# [CHALLENGE]
Duplicate every one of the records below, reproducing each line with no changes.

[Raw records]
"""

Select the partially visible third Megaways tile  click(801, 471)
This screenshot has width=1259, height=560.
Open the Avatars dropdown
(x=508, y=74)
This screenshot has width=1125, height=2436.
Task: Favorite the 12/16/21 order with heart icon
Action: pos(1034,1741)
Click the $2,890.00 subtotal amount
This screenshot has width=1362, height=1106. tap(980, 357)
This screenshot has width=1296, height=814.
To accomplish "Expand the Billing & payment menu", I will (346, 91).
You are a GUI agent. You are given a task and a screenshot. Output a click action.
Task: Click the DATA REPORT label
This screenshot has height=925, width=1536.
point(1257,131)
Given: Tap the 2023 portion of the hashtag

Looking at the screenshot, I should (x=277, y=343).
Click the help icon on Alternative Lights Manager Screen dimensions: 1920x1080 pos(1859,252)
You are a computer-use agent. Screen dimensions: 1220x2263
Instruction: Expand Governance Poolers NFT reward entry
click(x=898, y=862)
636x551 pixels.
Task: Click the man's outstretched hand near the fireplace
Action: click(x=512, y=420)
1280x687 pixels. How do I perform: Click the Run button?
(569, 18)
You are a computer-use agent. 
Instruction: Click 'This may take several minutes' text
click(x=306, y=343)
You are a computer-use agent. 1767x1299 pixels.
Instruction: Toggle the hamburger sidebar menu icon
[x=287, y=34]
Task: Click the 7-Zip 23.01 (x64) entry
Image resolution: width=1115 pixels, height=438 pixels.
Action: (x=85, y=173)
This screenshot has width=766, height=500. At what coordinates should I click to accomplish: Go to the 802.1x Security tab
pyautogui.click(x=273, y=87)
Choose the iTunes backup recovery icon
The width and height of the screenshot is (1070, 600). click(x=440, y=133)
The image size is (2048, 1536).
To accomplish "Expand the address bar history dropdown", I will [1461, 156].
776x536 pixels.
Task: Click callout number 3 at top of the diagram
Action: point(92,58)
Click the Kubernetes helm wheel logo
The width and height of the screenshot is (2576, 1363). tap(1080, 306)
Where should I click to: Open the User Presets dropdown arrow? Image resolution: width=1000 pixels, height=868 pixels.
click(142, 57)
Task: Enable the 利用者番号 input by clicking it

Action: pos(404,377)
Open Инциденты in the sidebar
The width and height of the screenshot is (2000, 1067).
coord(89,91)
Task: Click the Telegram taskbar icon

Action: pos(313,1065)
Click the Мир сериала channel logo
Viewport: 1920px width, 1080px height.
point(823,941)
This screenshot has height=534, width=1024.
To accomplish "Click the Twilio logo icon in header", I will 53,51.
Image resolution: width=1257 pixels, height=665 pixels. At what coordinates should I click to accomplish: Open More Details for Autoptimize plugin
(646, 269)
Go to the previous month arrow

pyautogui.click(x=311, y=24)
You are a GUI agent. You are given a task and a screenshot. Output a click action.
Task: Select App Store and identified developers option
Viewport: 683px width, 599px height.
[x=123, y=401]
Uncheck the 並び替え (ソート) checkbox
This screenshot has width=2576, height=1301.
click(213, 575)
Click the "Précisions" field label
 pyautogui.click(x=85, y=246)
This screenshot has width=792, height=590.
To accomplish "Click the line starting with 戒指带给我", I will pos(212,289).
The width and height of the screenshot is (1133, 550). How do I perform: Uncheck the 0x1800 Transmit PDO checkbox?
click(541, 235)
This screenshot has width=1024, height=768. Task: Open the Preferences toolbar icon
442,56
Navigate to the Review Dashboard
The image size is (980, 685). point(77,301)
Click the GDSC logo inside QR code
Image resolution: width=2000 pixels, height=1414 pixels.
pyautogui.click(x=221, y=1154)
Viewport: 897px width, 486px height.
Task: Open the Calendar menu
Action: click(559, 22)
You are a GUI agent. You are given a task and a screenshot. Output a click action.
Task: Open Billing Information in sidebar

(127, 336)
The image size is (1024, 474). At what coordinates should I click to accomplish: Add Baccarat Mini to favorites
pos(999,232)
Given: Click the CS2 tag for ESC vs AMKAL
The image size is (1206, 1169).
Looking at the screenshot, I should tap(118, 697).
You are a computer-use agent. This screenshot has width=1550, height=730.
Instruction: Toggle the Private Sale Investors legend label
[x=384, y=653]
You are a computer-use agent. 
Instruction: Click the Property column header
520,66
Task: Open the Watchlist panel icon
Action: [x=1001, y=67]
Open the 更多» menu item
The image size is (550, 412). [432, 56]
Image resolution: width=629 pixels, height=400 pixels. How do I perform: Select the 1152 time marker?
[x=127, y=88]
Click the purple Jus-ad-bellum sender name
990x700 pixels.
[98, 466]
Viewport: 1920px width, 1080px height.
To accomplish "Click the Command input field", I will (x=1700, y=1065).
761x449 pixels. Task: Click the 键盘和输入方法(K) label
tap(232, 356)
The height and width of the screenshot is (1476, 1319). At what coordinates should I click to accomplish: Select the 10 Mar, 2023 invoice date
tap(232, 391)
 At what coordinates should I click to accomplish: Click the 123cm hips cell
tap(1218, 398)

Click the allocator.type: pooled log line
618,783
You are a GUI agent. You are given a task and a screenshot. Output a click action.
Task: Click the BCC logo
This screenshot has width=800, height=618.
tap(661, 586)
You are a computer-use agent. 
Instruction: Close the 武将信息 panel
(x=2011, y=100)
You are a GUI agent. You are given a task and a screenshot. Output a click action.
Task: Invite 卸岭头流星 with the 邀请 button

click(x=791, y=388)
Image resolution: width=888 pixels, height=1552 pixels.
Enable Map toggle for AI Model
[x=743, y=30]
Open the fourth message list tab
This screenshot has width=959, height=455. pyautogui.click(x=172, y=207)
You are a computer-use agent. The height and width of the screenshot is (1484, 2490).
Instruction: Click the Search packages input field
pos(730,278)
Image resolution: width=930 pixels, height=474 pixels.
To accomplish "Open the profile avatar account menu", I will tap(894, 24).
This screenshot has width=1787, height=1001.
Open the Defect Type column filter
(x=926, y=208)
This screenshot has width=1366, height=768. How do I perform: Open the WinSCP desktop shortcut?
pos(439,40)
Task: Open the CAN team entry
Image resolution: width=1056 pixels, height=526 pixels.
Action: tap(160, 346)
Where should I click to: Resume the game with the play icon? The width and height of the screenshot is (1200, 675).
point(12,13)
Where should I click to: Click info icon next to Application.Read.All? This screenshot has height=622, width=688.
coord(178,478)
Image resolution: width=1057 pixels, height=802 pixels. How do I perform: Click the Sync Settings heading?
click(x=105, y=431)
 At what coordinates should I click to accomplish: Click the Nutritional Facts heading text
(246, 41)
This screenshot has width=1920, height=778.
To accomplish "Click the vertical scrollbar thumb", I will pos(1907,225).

"""

# [ANSWER TO THE PROBLEM]
Select the partially visible third Megaways tile  click(801, 471)
This screenshot has width=1259, height=560.
Open the Avatars dropdown
(x=508, y=74)
This screenshot has width=1125, height=2436.
Task: Favorite the 12/16/21 order with heart icon
Action: pos(1034,1741)
Click the $2,890.00 subtotal amount
This screenshot has width=1362, height=1106. tap(980, 357)
This screenshot has width=1296, height=814.
To accomplish "Expand the Billing & payment menu", I will (346, 91).
You are a GUI agent. You are given a task and a screenshot. Output a click action.
Task: Click the DATA REPORT label
This screenshot has height=925, width=1536.
point(1257,131)
Given: Tap the 2023 portion of the hashtag

Looking at the screenshot, I should (x=277, y=343).
Click the help icon on Alternative Lights Manager Screen dimensions: 1920x1080 pos(1859,252)
You are a computer-use agent. Screen dimensions: 1220x2263
Instruction: Expand Governance Poolers NFT reward entry
click(x=898, y=862)
636x551 pixels.
Task: Click the man's outstretched hand near the fireplace
Action: click(x=512, y=420)
1280x687 pixels. How do I perform: Click the Run button?
(569, 18)
You are a computer-use agent. 
Instruction: Click 'This may take several minutes' text
click(x=306, y=343)
You are a computer-use agent. 1767x1299 pixels.
Instruction: Toggle the hamburger sidebar menu icon
[x=287, y=34]
Task: Click the 7-Zip 23.01 (x64) entry
Image resolution: width=1115 pixels, height=438 pixels.
Action: (x=85, y=173)
This screenshot has width=766, height=500. At what coordinates should I click to accomplish: Go to the 802.1x Security tab
pyautogui.click(x=273, y=87)
Choose the iTunes backup recovery icon
The width and height of the screenshot is (1070, 600). click(x=440, y=133)
The image size is (2048, 1536).
To accomplish "Expand the address bar history dropdown", I will [1461, 156].
776x536 pixels.
Task: Click callout number 3 at top of the diagram
Action: point(92,58)
Click the Kubernetes helm wheel logo
The width and height of the screenshot is (2576, 1363). tap(1080, 306)
Where should I click to: Open the User Presets dropdown arrow? Image resolution: width=1000 pixels, height=868 pixels.
click(142, 57)
Task: Enable the 利用者番号 input by clicking it

Action: pos(404,377)
Open Инциденты in the sidebar
The width and height of the screenshot is (2000, 1067).
coord(89,91)
Task: Click the Telegram taskbar icon

Action: pos(313,1065)
Click the Мир сериала channel logo
Viewport: 1920px width, 1080px height.
point(823,941)
This screenshot has height=534, width=1024.
To accomplish "Click the Twilio logo icon in header", I will 53,51.
Image resolution: width=1257 pixels, height=665 pixels. At what coordinates should I click to accomplish: Open More Details for Autoptimize plugin
(646, 269)
Go to the previous month arrow

pyautogui.click(x=311, y=24)
You are a GUI agent. You are given a task and a screenshot. Output a click action.
Task: Select App Store and identified developers option
Viewport: 683px width, 599px height.
[x=123, y=401]
Uncheck the 並び替え (ソート) checkbox
This screenshot has width=2576, height=1301.
click(213, 575)
Click the "Précisions" field label
 pyautogui.click(x=85, y=246)
This screenshot has width=792, height=590.
To accomplish "Click the line starting with 戒指带给我", I will pos(212,289).
The width and height of the screenshot is (1133, 550). How do I perform: Uncheck the 0x1800 Transmit PDO checkbox?
click(541, 235)
This screenshot has width=1024, height=768. Task: Open the Preferences toolbar icon
442,56
Navigate to the Review Dashboard
The image size is (980, 685). point(77,301)
Click the GDSC logo inside QR code
Image resolution: width=2000 pixels, height=1414 pixels.
pyautogui.click(x=221, y=1154)
Viewport: 897px width, 486px height.
Task: Open the Calendar menu
Action: click(559, 22)
You are a GUI agent. You are given a task and a screenshot. Output a click action.
Task: Open Billing Information in sidebar

(127, 336)
The image size is (1024, 474). At what coordinates should I click to accomplish: Add Baccarat Mini to favorites
pos(999,232)
Given: Click the CS2 tag for ESC vs AMKAL
The image size is (1206, 1169).
Looking at the screenshot, I should tap(118, 697).
You are a computer-use agent. This screenshot has width=1550, height=730.
Instruction: Toggle the Private Sale Investors legend label
[x=384, y=653]
You are a computer-use agent. 
Instruction: Click the Property column header
520,66
Task: Open the Watchlist panel icon
Action: [x=1001, y=67]
Open the 更多» menu item
The image size is (550, 412). [432, 56]
Image resolution: width=629 pixels, height=400 pixels. How do I perform: Select the 1152 time marker?
[x=127, y=88]
Click the purple Jus-ad-bellum sender name
990x700 pixels.
[98, 466]
Viewport: 1920px width, 1080px height.
To accomplish "Click the Command input field", I will (x=1700, y=1065).
761x449 pixels. Task: Click the 键盘和输入方法(K) label
tap(232, 356)
The height and width of the screenshot is (1476, 1319). At what coordinates should I click to accomplish: Select the 10 Mar, 2023 invoice date
tap(232, 391)
 At what coordinates should I click to accomplish: Click the 123cm hips cell
tap(1218, 398)

Click the allocator.type: pooled log line
618,783
You are a GUI agent. You are given a task and a screenshot. Output a click action.
Task: Click the BCC logo
This screenshot has width=800, height=618.
tap(661, 586)
You are a computer-use agent. 
Instruction: Close the 武将信息 panel
(x=2011, y=100)
You are a GUI agent. You are given a task and a screenshot. Output a click action.
Task: Invite 卸岭头流星 with the 邀请 button

click(x=791, y=388)
Image resolution: width=888 pixels, height=1552 pixels.
Enable Map toggle for AI Model
[x=743, y=30]
Open the fourth message list tab
This screenshot has width=959, height=455. pyautogui.click(x=172, y=207)
You are a computer-use agent. The height and width of the screenshot is (1484, 2490).
Instruction: Click the Search packages input field
pos(730,278)
Image resolution: width=930 pixels, height=474 pixels.
To accomplish "Open the profile avatar account menu", I will tap(894, 24).
This screenshot has width=1787, height=1001.
Open the Defect Type column filter
(x=926, y=208)
This screenshot has width=1366, height=768. How do I perform: Open the WinSCP desktop shortcut?
pos(439,40)
Task: Open the CAN team entry
Image resolution: width=1056 pixels, height=526 pixels.
Action: tap(160, 346)
Where should I click to: Resume the game with the play icon? The width and height of the screenshot is (1200, 675).
point(12,13)
Where should I click to: Click info icon next to Application.Read.All? This screenshot has height=622, width=688.
coord(178,478)
Image resolution: width=1057 pixels, height=802 pixels. How do I perform: Click the Sync Settings heading?
click(x=105, y=431)
 At what coordinates should I click to accomplish: Click the Nutritional Facts heading text
(246, 41)
This screenshot has width=1920, height=778.
To accomplish "Click the vertical scrollbar thumb", I will pos(1907,225).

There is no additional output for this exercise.